The facts in that case, mutatis mutandis, are practically the same as in the case at bar, and the principles announced there are controlling 'here. It makes no difference that the government failed to have some of the property taken from the defendant’s dwelling admitted in evidence. It was before the jury and was discussed in its presence. Fisher was permitted over objection to testify to what the agents found. The government may not thus take advantage of its own wrong. Silverthorne Lumber Co. v. United States, supra. Nor does it avail that the prohibition agents did not break down the doors of defendant’s dwelling, nor force their way into it, but entered when the defendant was at police headquarters, and while the house was under surveillance of the policemen. Weeks v. United States, supra; Gouled v. United States, 255 U. S. 299, 41 Sup. Ct. 261, 65 L. Ed. 647.

Unlawful and unconstitutional practices get their first footing 'by silent approaches and slight deviations, under extenuating circumstances, from legal modes of procedure.
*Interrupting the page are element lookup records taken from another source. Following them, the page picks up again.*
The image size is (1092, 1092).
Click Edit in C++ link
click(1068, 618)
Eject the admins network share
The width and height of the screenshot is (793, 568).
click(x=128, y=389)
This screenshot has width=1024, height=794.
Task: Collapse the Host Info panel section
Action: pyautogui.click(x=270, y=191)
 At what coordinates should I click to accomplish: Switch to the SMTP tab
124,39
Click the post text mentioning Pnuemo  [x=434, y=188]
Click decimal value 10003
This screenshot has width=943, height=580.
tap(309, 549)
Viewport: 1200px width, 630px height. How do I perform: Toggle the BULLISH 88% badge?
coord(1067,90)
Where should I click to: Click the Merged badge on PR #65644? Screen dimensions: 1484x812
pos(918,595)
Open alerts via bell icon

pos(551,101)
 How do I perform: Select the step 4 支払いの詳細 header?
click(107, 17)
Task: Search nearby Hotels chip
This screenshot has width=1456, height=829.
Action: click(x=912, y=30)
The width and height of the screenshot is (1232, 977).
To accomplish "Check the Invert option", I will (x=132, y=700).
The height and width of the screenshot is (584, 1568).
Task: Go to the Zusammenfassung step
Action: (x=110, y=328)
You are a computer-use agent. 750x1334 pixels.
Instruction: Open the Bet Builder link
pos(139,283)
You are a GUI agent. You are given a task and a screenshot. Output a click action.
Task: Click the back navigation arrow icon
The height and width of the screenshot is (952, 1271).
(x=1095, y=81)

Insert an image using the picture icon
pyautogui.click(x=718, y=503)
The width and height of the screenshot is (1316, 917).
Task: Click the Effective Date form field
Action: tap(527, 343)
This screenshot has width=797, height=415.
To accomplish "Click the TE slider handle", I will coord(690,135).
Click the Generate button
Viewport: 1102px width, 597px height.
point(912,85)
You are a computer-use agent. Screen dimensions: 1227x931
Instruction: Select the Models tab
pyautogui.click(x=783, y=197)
To obviate these, constitutional provisions for the security of person and property must be liberally construed. The great end for which men entered into society and became parts of the social organism was to make their person and property secure. The right to this security is preserved sacred and incommunicable in all instances, except when taken away or abridged by some public law for the good of the whole. Entick v. Carrington and Three Other King’s Messengers, 19 Howell’s State Trials, 1029; Boyd v. United States, supra. This right is so sacred and fundamental that it was determined to implant it in out institutions in the fullness of its integrity by making it a part of the Constitution, free from the possibility of future legislative change. Bram v. United States, 168 U. S. 532, 18 Sup. Ct. 183, 42 L. Ed. 568; Weeks v. United States, supra. A man’s home is regarded in American and English law as his castle, and not to be invaded under any general authority to search and seize his property. Cooley’s Constitutional Limitations, pp. 425, 426; Lieber’s Civil Liberty and Self-Government, 62. It is therefore the duty of courts to be watchful for stealthy encroachments against the constitutional rights of citizens (Boyd v. United States, supra), and this watchfulness applies to the administration of the National Prohibition Act, just as to any other law.

*479For these reasons, the judgment of the District Court is reversed, and the case remanded for a new trial.

Judge BUFFINGTON took no part in the consideration or decision of this case.